═══ GIVEN ENTRIES ═══

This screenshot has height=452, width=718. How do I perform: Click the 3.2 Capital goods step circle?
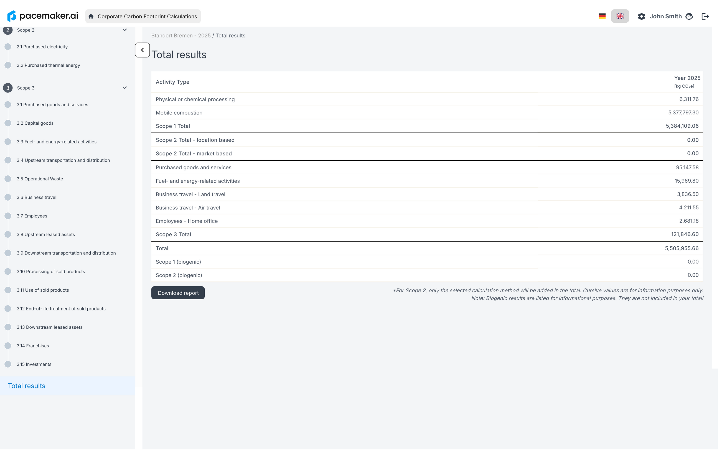(x=8, y=123)
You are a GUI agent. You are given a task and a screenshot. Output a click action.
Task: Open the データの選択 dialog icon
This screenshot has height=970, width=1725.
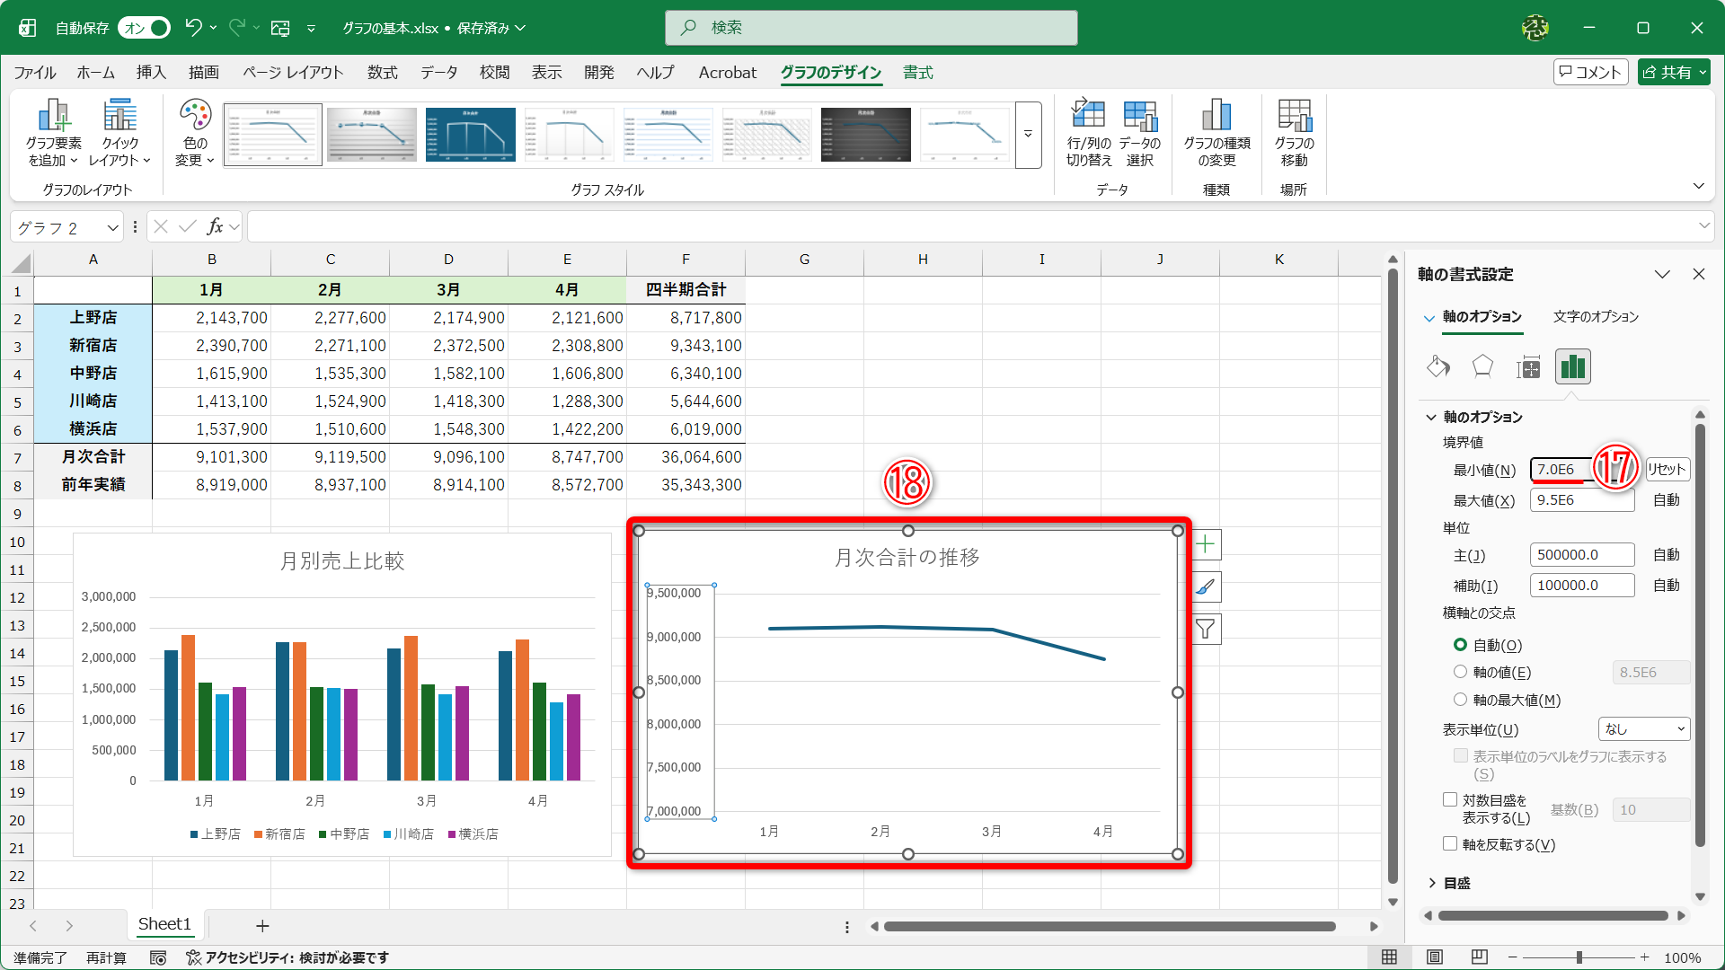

═══

**WORK ITEM**: Every line of the material above should be repeated exactly, except for the pictures.

**WORKED SOLUTION**:
This screenshot has height=452, width=718. How do I perform: Click the 3.2 Capital goods step circle?
(x=8, y=123)
You are a GUI agent. You are given a task and a screenshot. Output a click action.
Task: Open the データの選択 dialog icon
This screenshot has height=970, width=1725.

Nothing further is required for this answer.